## Start DATA SHOWN
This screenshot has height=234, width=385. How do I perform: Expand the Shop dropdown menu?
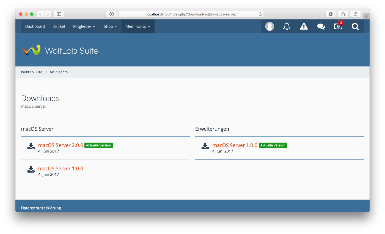coord(110,26)
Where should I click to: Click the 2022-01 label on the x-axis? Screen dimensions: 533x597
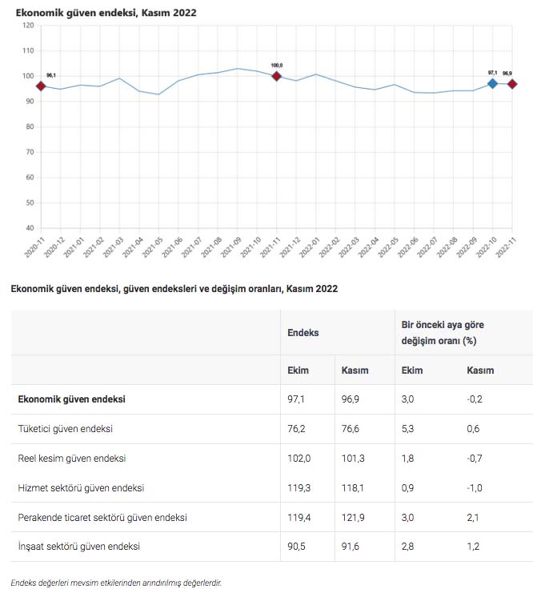tap(311, 247)
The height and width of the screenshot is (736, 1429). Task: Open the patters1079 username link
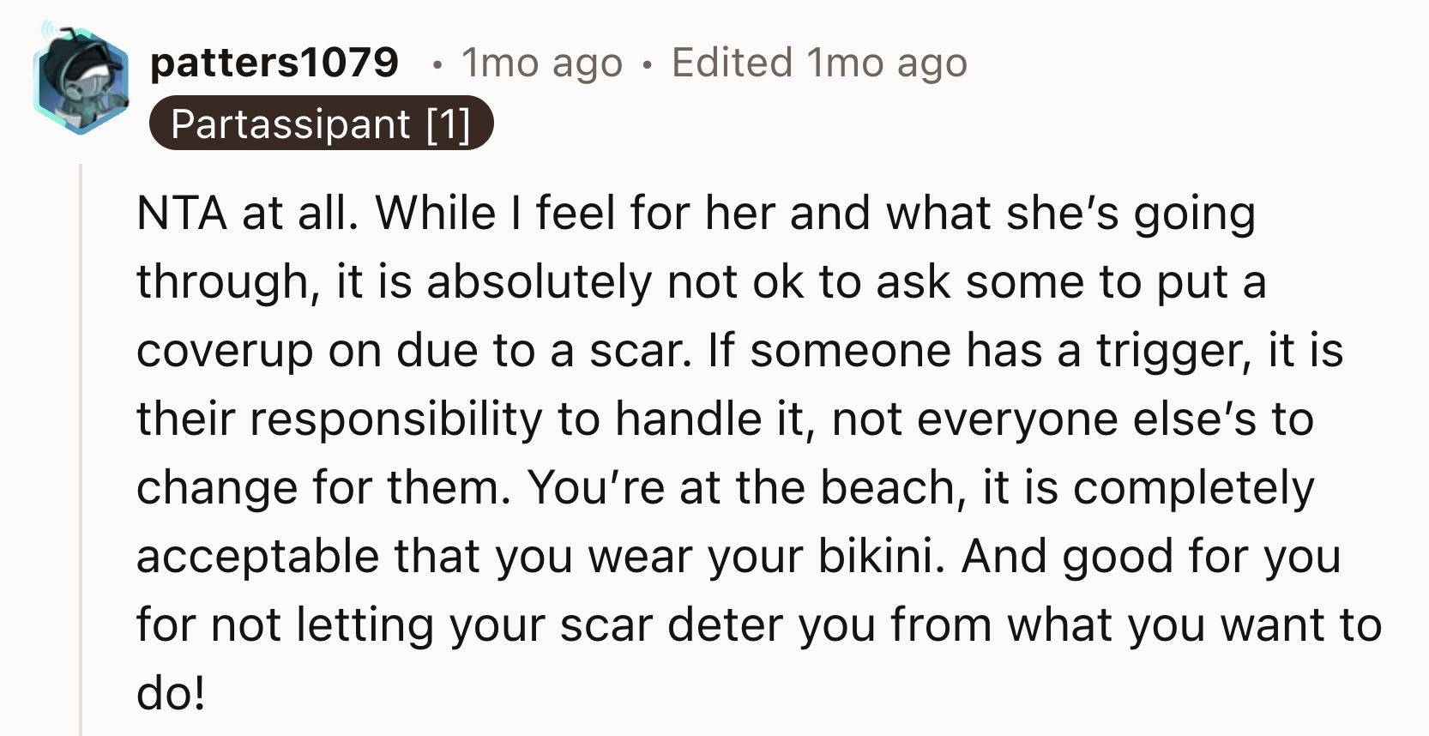point(274,63)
## End DATA SHOWN
• _EXERCISE AIM_: List each line of the records that contains the string "screenshot".

• _RESULT FOR THIS TASK_:
This screenshot has height=234, width=385. How do I perform: Expand the Shop dropdown menu?
The height and width of the screenshot is (736, 1429). Task: Open the patters1079 username link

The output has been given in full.